### YOUR INSTRUCTIONS
Exactly as written, retype the lines that run from the line holding "Where should I" through the end of the records below. Do not include pictures.

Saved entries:

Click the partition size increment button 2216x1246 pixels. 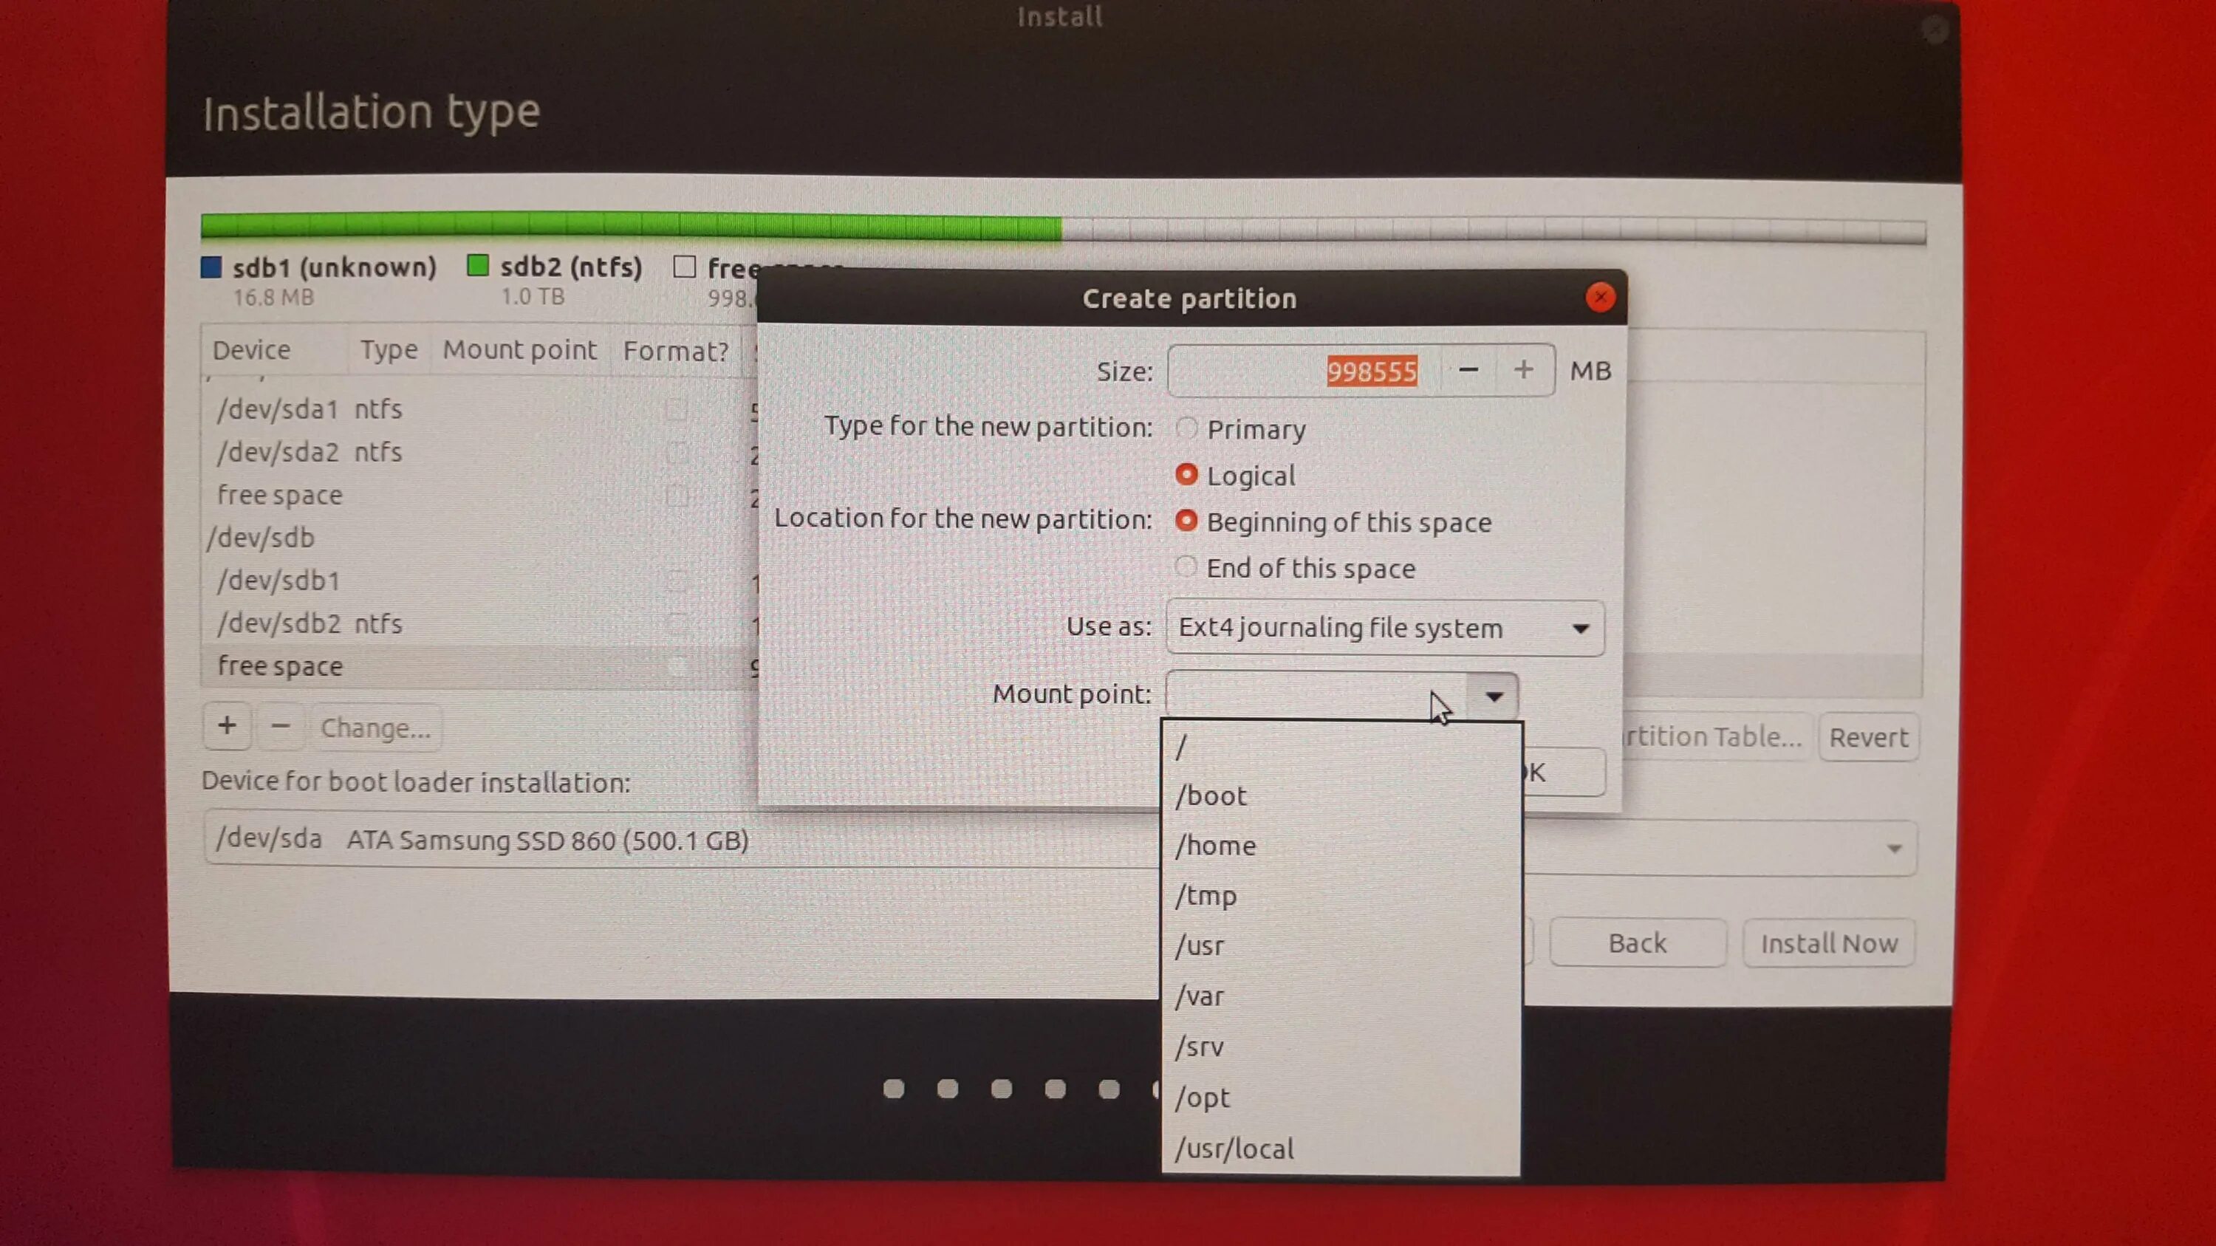1522,370
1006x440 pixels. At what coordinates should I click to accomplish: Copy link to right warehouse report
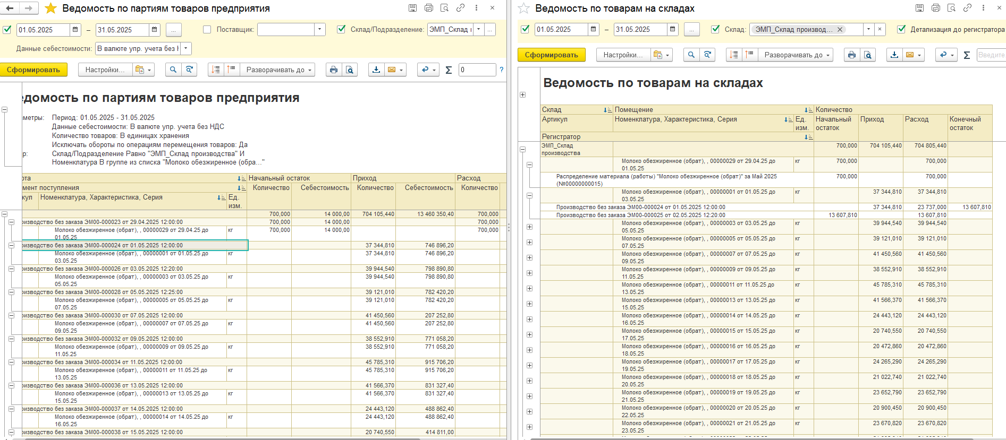[x=967, y=8]
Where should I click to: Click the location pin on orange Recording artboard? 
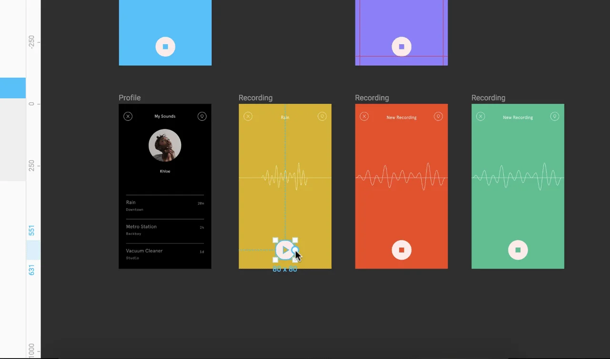coord(438,116)
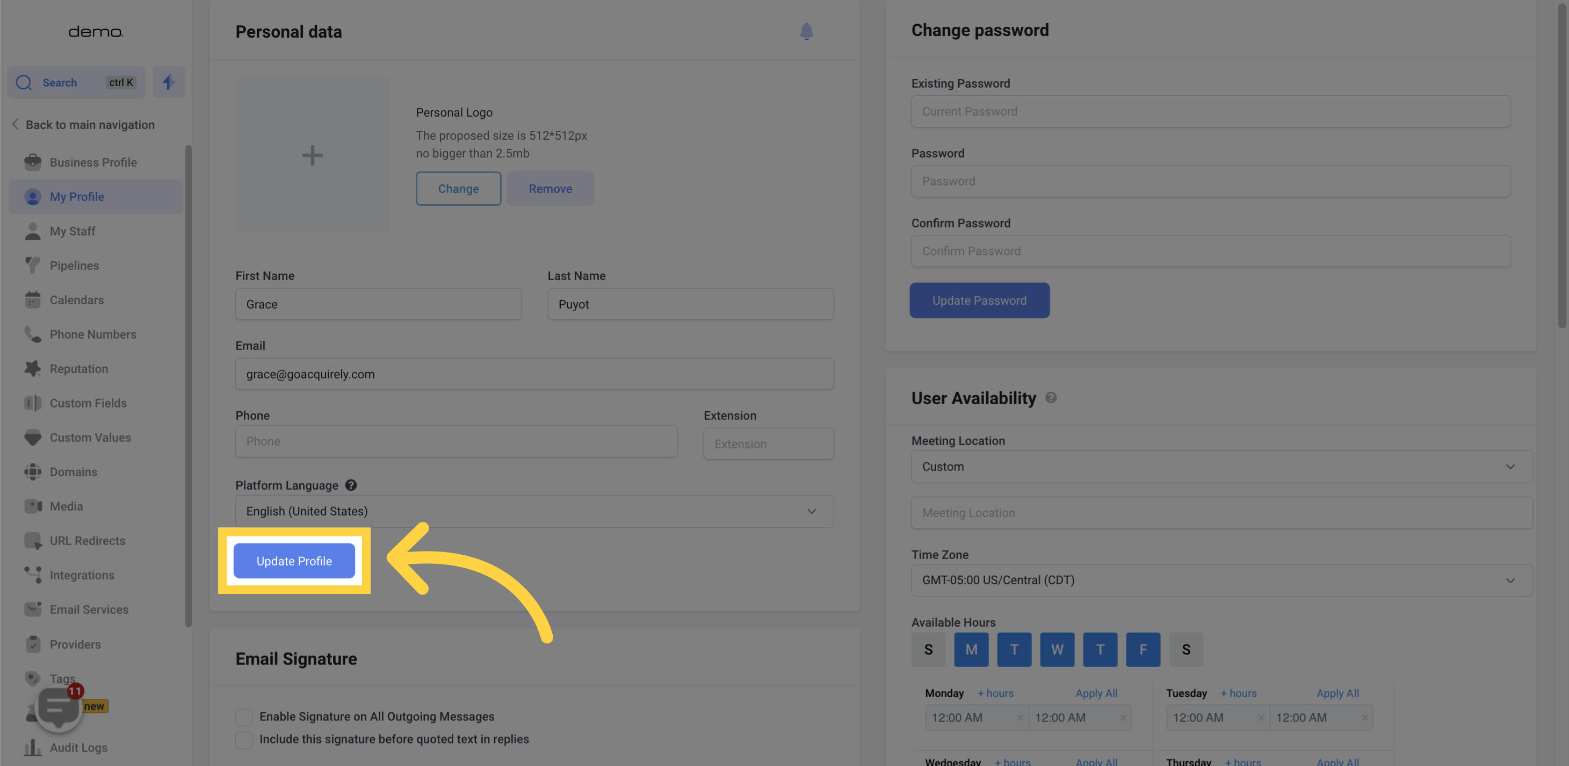Navigate to My Staff section
The image size is (1569, 766).
point(72,231)
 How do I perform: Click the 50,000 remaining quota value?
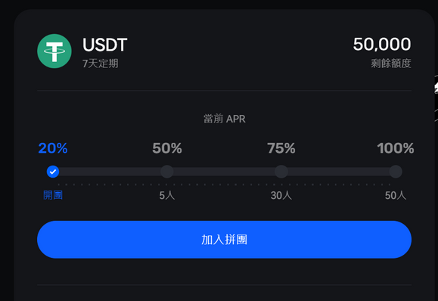[382, 44]
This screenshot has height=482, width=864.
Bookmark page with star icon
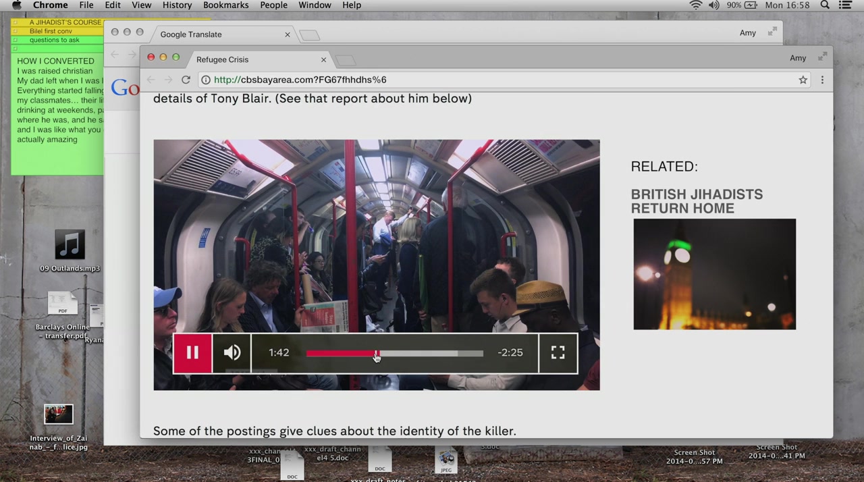tap(803, 80)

### PROBLEM SOLUTION
Where should I click to: Click the location pin on orange Recording artboard? 
coord(438,116)
Navigate to My Staff section
The image size is (1569, 766).
point(72,231)
 How do I perform: Click the 50,000 remaining quota value?
[382, 44]
This screenshot has height=482, width=864.
Bookmark page with star icon
tap(803, 80)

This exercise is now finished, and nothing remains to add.